ENDING SINGLE-USE PLASTICS
Updated: Jul 2, 2020
Stop plastics choking our oceans
On average people could be ingesting around 5 grams of plastic every week, which is the equivalent weight of a credit card. According to research people could be consuming on average over 100,000 micro-plastics every year. That’s approximately 21 grams a month, just over 250 grams a year.
How is this happening
Eight million tonnes of plastic ends up in the ocean every year. They break down into tiny bits called micro-plastics, small enough to enter our food chain, along with other types of micro-plastics like those that are released when we wash our clothes.
Our daily lives are surrounded by plastic. Imagine almost all everyday items are made of plastic and most of them are used once.
In addition to the convenience, besides the low cost, the fact is that the cost of use, especially for single use plastics or single-use plastic is very expensive.
During the first decade of the century, the world saw plastic production surpass the total in the 20th century. However, the end is so tragic that almost every year, billions of pounds of plastic end up in the ocean.

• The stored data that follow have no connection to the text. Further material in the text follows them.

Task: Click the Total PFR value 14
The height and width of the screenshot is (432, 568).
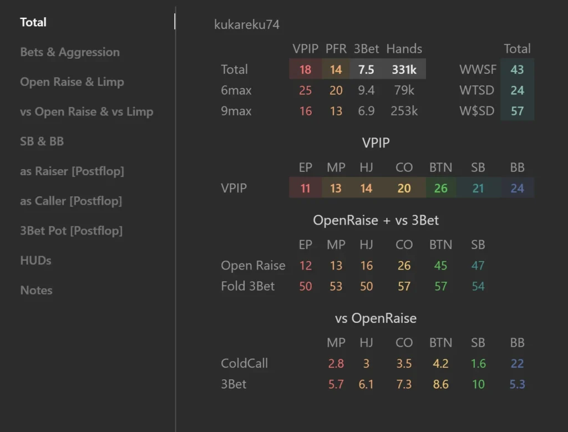Action: 336,69
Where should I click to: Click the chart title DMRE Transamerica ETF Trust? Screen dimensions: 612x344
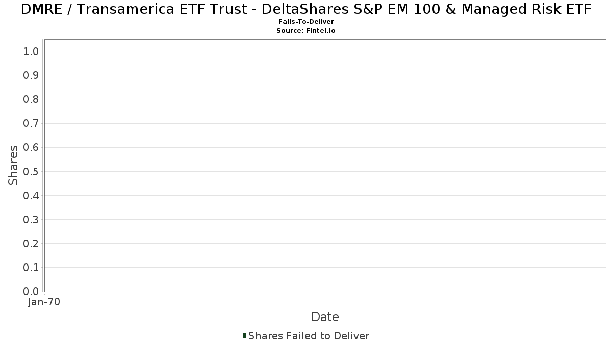306,9
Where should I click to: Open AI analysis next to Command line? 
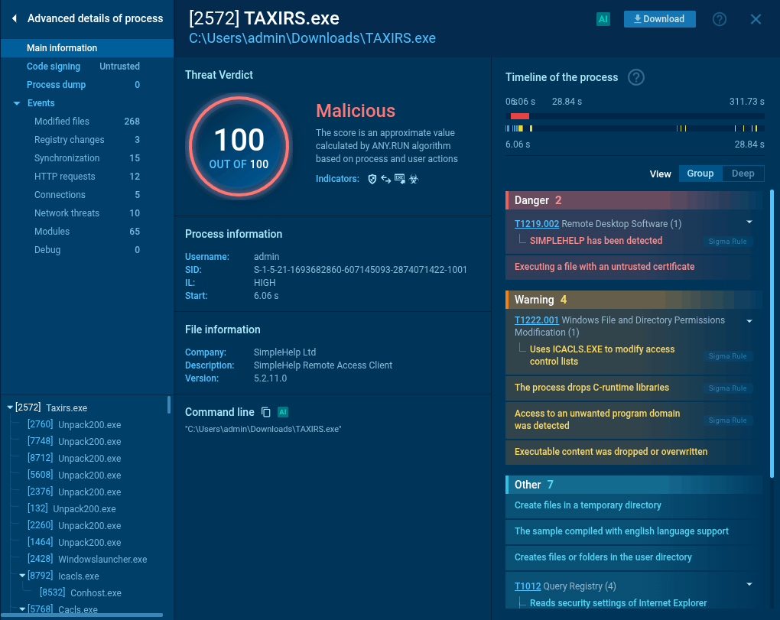coord(282,411)
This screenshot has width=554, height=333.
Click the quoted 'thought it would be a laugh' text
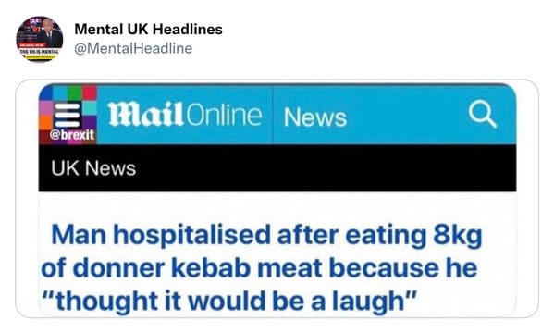click(229, 302)
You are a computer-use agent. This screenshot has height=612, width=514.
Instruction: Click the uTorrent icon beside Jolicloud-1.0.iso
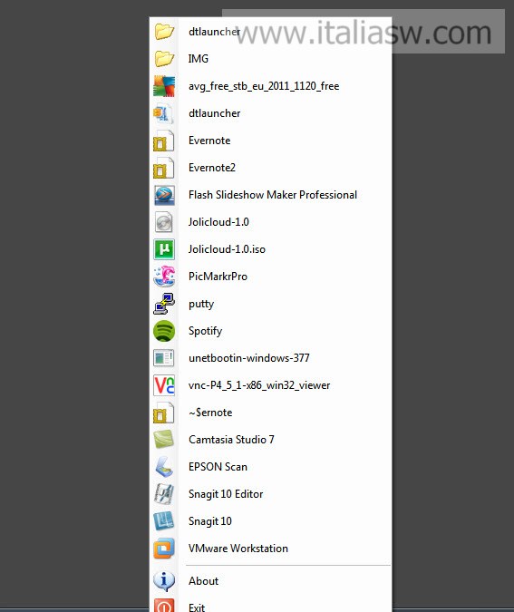point(164,249)
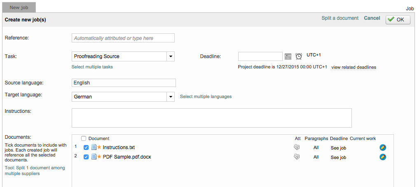Viewport: 417px width, 187px height.
Task: Click view related deadlines link
Action: (x=354, y=67)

Plastic durability is so high that the US Environmental Protection Agency considers every piece of plastic created to last forever. Plastic is made from a mixture of petroleum by-products, namely liquid petroleum gas and natural gas.
Since the ocean has no physical boundaries, it is estimated that there are now 15 to 51 trillion pieces of plastic in the world's oceans from the North Pole to the South Pole and from the surface of the earth to the bottom of the ocean.
The cost of recovery is huge
The effects of plastic contamination directly on marine wildlife. Thousands of seagulls, turtles, seals and other marine mammals die every year from being ingested by plastic or trapped inside.
Plastic pollution not only threatens marine animals, but human life. Plastic floats in the sea absorb harmful pollutants such as polychlorinated biphenyls (PCBs), chlorinated pesticides (DDT) and polycyclic aromatic hydrocarbons (PAH).
These chemicals are highly toxic and can have a chronic effect on human health, including endocrine disruption and cancerous mutation processes.
The use of plastics, especially single-use plastics is still rampant. Pollution not only threatens marine life and ecosystems, but has a negative impact on humans.
The cost of recovery is huge, so the public needs to be alerted immediately to take proactive steps to ensure that the root cause of this pollution is controlled and well managed.
Deal with the problem
Governments at all three levels - the federal, state and local - need to work together to solve the problem of plastic waste. Prohibition of use of plastic bags on business premises is possible, besides ensuring that enforcement of prohibition orders is complied with.
Initiatives to establish a bottled water deposit machine such as in Norway, could be initiated whereby depositors would be paid immediately. Recycling methods such as Sweden's that turn plastic waste into energy can be modeled, or as road pavement as in India.
The government can encourage a range of innovative efforts such as waste into wealth through the expertise of local universities and partnerships with industries that recycle plastic waste.
The 4R concepts - reduce, reuse, recycle and refuse should not be overlooked. Any effort to reduce plastic waste in any country will not be effective, unless there is a firm and integrated approach to address the issue.
Oceans Republic is partnering with several ocean cleanup organizations globally and collecting fund to remove our oceans from plastic. Also we are importing and exporting all the Eco-friendly, biodegradable, recycled products which will encourage people more to replace the single use of plastic. We really hope people try to understand and take active role and be part of this change.